After we got our bahnahnah wahlnut cake, we joined James in the bar. He introduced us to Claude, a sports columnist from Oregon. Funny how six communication majors make friends with two journalists. We ran into Simon and Melanie, who were also on our tour that day. They are a French couple traveling through Europe for three months. 25 cities. 19 countries. I'm so jealous, but I feel like I don't have much of a right to say that when I'm studying abroad for four months. They're both in between jobs and figured this was the perfect opportunity to backpack. I hope I get a chance to do that and come back here again!

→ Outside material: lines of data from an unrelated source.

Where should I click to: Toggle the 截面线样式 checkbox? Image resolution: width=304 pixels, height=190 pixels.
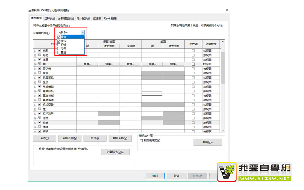(x=141, y=141)
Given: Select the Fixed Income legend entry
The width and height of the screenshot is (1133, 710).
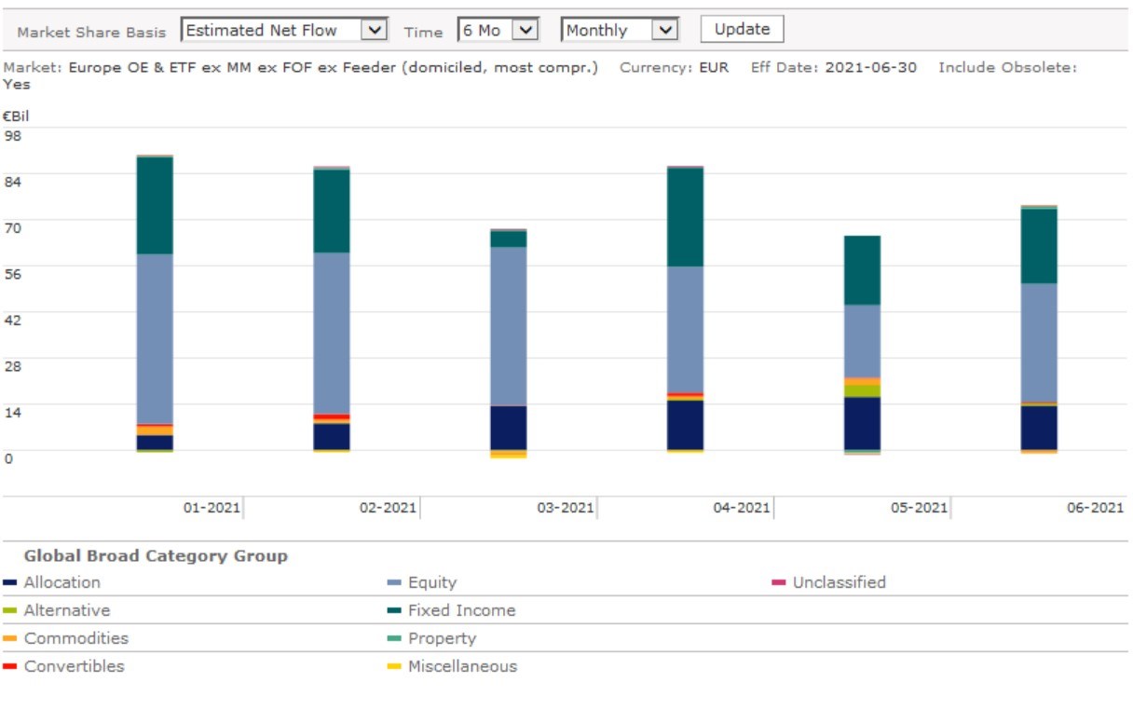Looking at the screenshot, I should click(x=461, y=610).
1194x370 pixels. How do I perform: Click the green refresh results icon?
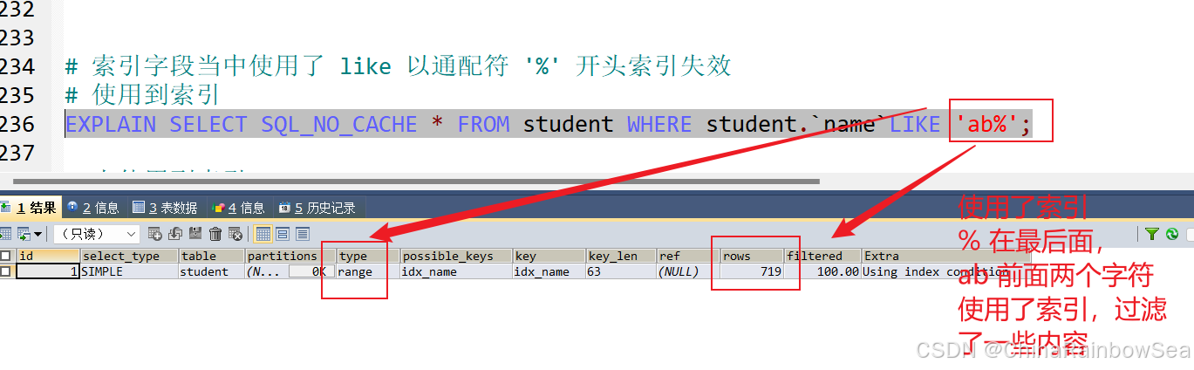tap(1171, 234)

After a while, we decided to go find an Irish pub. It was, afterall, Saint Patrick's Day. I went upstairs to get Jess and Amy, who were still getting ready. The two of them joined Caitlin, Melanie, Simon, Claude, James and I for our trek to the pub. Once again, James was in the lead and regardless of his insistance that he knew where we were going, no one believed him. After a few circles, detours and some help from locals, we surprisingly found our way there. And it sucked. A mass of green flashed under strobe lights. The mob of people rippled with the music, which was far too loud and high pitched and not that good. It took less than a minute to get separated. Those of us still together grabbed hands and pushed our way to the bar only to find out none of us wanted the only beer they were serving. So we pushed our way back, scanning the crowd. I eventually found Claude thanks to his height and black knit hat. James was nearby. We stood on the outskirts of the crowd in an awkward lump.
After a while we gave up. James asked for directions to a better bar, and we headed that way, leaving Melanie and Simon behind. She said they were just going to head home.
We found a bar where we could just sit and talk over some beers. After a while, James led us back in a similar fashion to how we got there.